JACKSON, Miss. (AP) — Interior Secretary Ryan Zinke has added the Mississippi home of Medgar and Myrlie Evers to the African-American Civil Rights Network, which was created by federal law this year.
Medgar Evers was the Mississippi NAACP's first field secretary beginning in 1954, and led voter registration drives and boycotts to push for racial equality. NAACP named Evers to the position for his efforts to desegregate the University of Mississippi Law School. He attempted to enroll at the university after the Supreme Court Brown v. Board of Education decision in 1954, but the university denied him.
Ku Klux Klan member Byron De La Beckwith assassinated Evers in the driveway of his ranch-style home in Jackson on June 12, 1963, in front of his wife, Myrlie Evers-Williams, and the couple's three children. Evers-Williams fought to bring Beckwith to justice after the murder, and a jury convicted Beckwith of the murder 31 years later in 1994, after two unsuccessful trials.
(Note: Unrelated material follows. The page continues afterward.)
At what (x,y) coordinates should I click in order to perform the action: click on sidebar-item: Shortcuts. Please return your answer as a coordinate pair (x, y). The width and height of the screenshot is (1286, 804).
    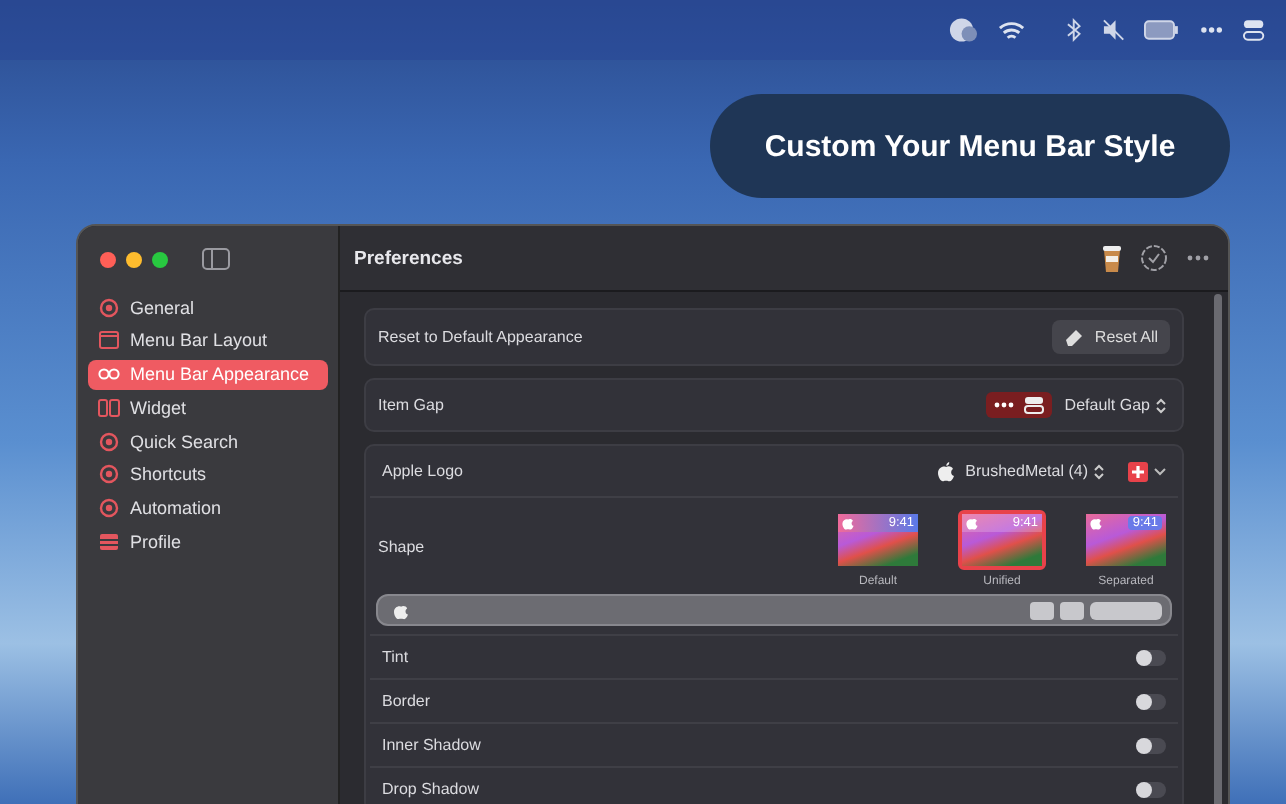
    Looking at the image, I should click on (208, 474).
Evers-Williams, who is still alive, served as national NAACP chairwoman from 1995 to 1998. She also founded the Medgar & Myrlie Evers Institute in Jackson, which is dedicated to promoting integrity, dignity, self-determination, and social and economic justice.
The National Park Service unveiled a bronze plaque in May showing the Evers' home is a national historic landmark. The Interior Department approved the landmark designation in 2016 and announced it in 2017.
The department is now taking public comments on making the home a national monument.
The Jackson Free Press contributed additional reporting to this story.